Background information
- Also known as: Mira
- Born: Budapest, Hungary
- Occupations: singer, songwriter, producer

= Myra Monoka =

Myra Monoka, is an international singer and songwriter who creates soulful electronic music.

Monoka has written and sang top records such as Chris.SU feat. Mira - Together in the Night (Andy C - Nightlife 6) Remix of the year 2012, Mongoose feat. Mira - Comin Alive Best Videos of 2012 }, Soerii & Poolek - Brutalis Nyar as well as contributed to projects that have gone on to reach the top 5 on charts, such as Bogi and the Berry - Korut, Mongoose feat. Myra Monoka - Play.

==Recent achievements==

She cowrote and sang the Hungarian hit with Willcox - Remember. The track was the most Shazamed Hungarian track for eight weeks in Hungary.

She sings the official remix song of the Hungarian superproduction (movie with a budget of 1billion HUF) called PAPPA PIA, that she created with DJ Begi Lotfi ( Petofi Award - Best DJ of the year.) The song reached the 4th place on the Hungarian MAHASZ list this month in August.

In May she reached 1st and the 11th place with “ Stereo Palma ft. Myra - Because of the Night “ on the German DJ Playlist (DDP)

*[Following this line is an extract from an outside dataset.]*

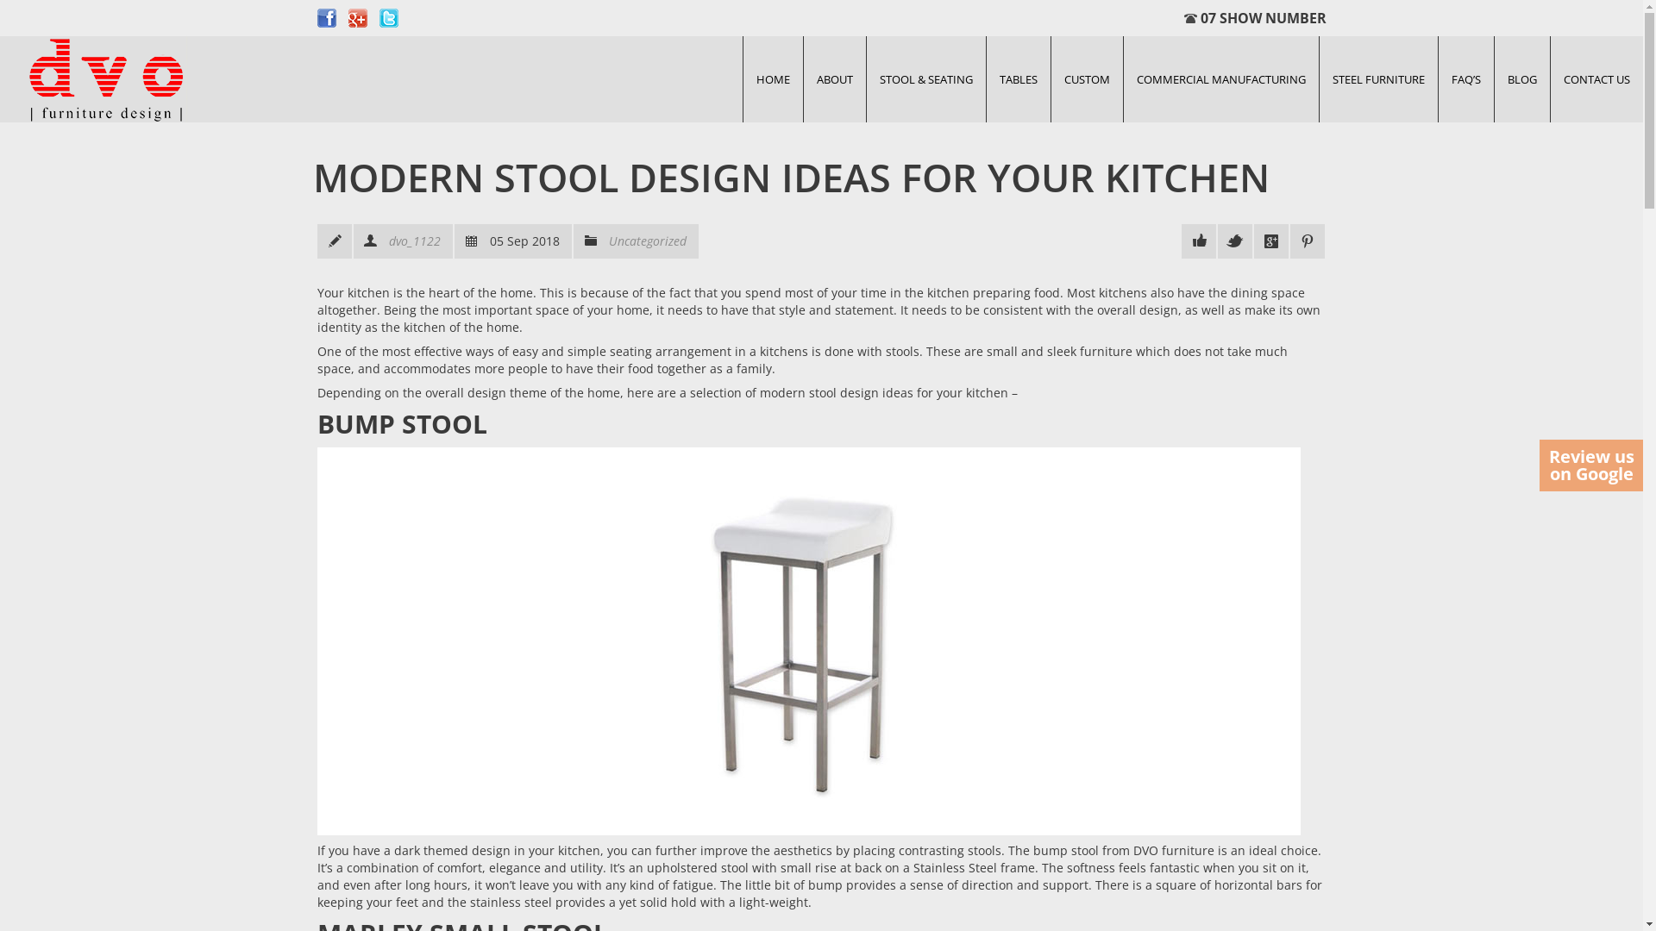 The height and width of the screenshot is (931, 1656). What do you see at coordinates (646, 241) in the screenshot?
I see `'Uncategorized'` at bounding box center [646, 241].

This year in Hungary she received her first Platinum album for her pop song. ”Soerii&Poolek - Hurrikán”.

==Early life==

Myra was born on 6 July 1988, in Budapest, Hungary as Eszter Nagy. Myra started playing the cello at age 6 and got accepted to the Béla Bartók Conservatory at age 13. In Miami, America, she became a sound engineer at SAE Institute and had a chance to learn from Grammy Awarded/Nominated teachers.

==Discography==
- 2024 - Így Alakult
- 2023 - Drive
- 2022 - 6 Feet Under
- 2020 - Willcox ft. Myra Monoka - Over
- 2018 - Willcox - Remember
- 2017 - Mongoose feat. Myra Monoka - Ma Még
- 2017 - Stereo Palma feat. Myra - Because of the Night
- 2017 - Lotfi Begi feat. Myra - Pappa Pia Hivatalos Remix - Kell egy kis örültség
- 2015 - Supapowa - Myra Monoka & Mongoose - Single - AMPM
- 2015 - Me on the Rocks - Myra Monoka - Single - AMPM
- 2015 - Countdown - Myra Monoka - Single - AMPM
- 2015 - Brutalis Nyar - Soerii & Poolek - Single - Gold Record Music Kft.
- 2015 - Mesmerized - Plastic Heaven - EP - StayFly Records
- 2013 - Together in the Night feat. Mira - Chris.SU - FATE Recordings
- 2012 - Comin Alive - Mongoose feat. Mira - Power to us EP - RUNE CHILL Recordings Amazon ]
- 2012 - Higher - Chris.SU - Fate EP - Subtitles Music (UK)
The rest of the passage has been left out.